Supplied entries below:
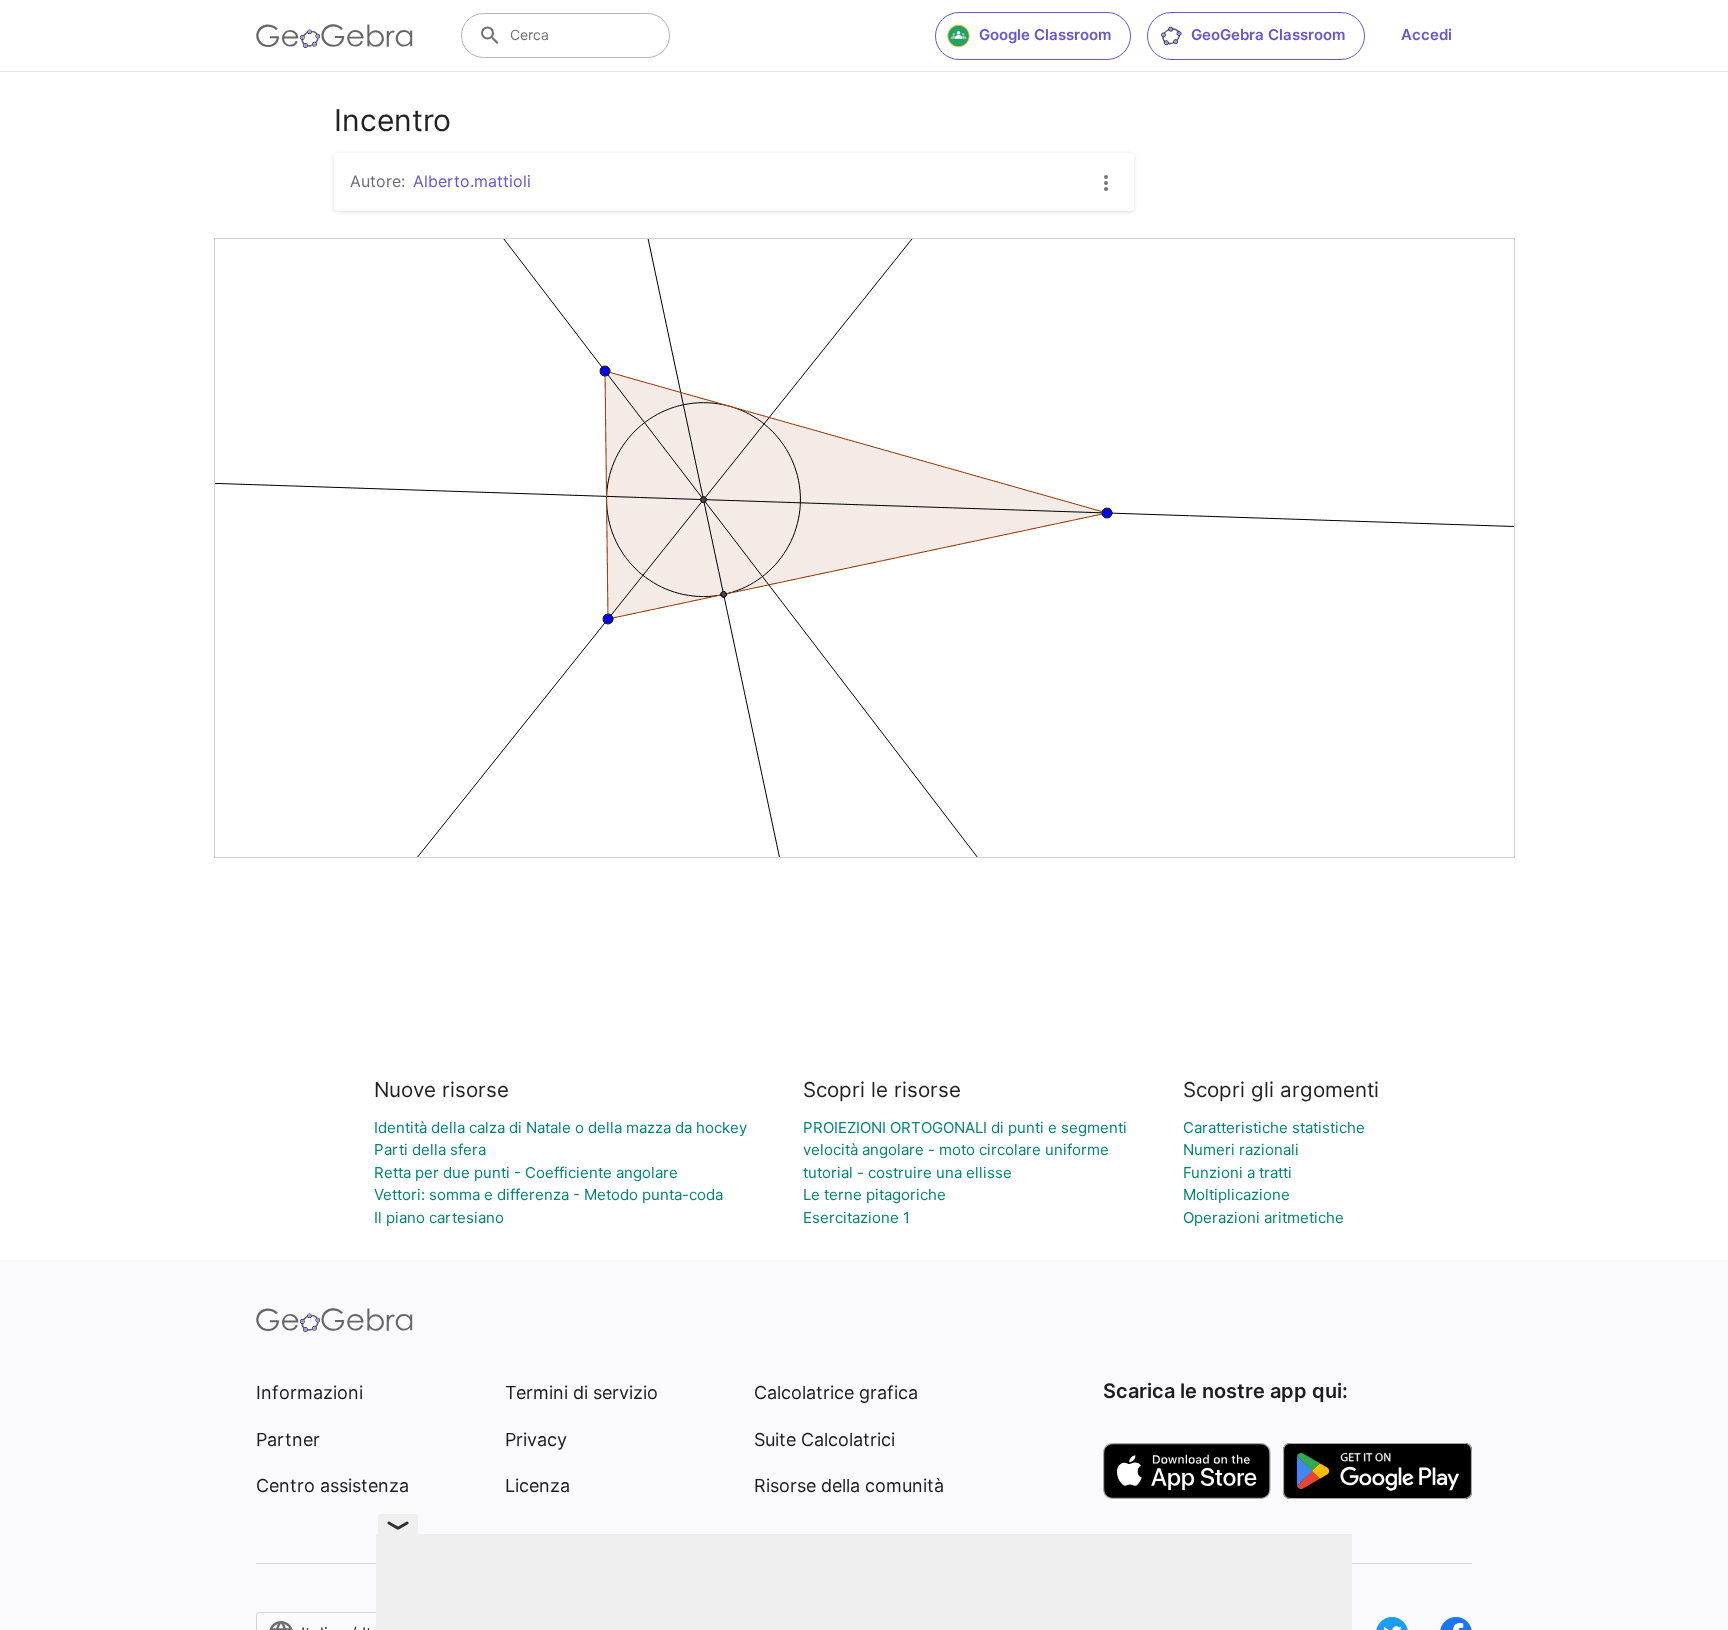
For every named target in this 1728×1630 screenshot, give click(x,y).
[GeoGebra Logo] (334, 36)
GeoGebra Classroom (1268, 34)
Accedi (1426, 34)
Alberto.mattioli (472, 181)
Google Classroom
End of Supplied entries.
* [Exercise description]:
Copy every record above exactly, leaving out any pictures.

* [Answer to this task]:
For every named target in this 1728×1630 screenshot, give click(x,y).
[GeoGebra Logo] (334, 36)
GeoGebra Classroom (1268, 34)
Accedi (1426, 34)
Alberto.mattioli (472, 181)
Google Classroom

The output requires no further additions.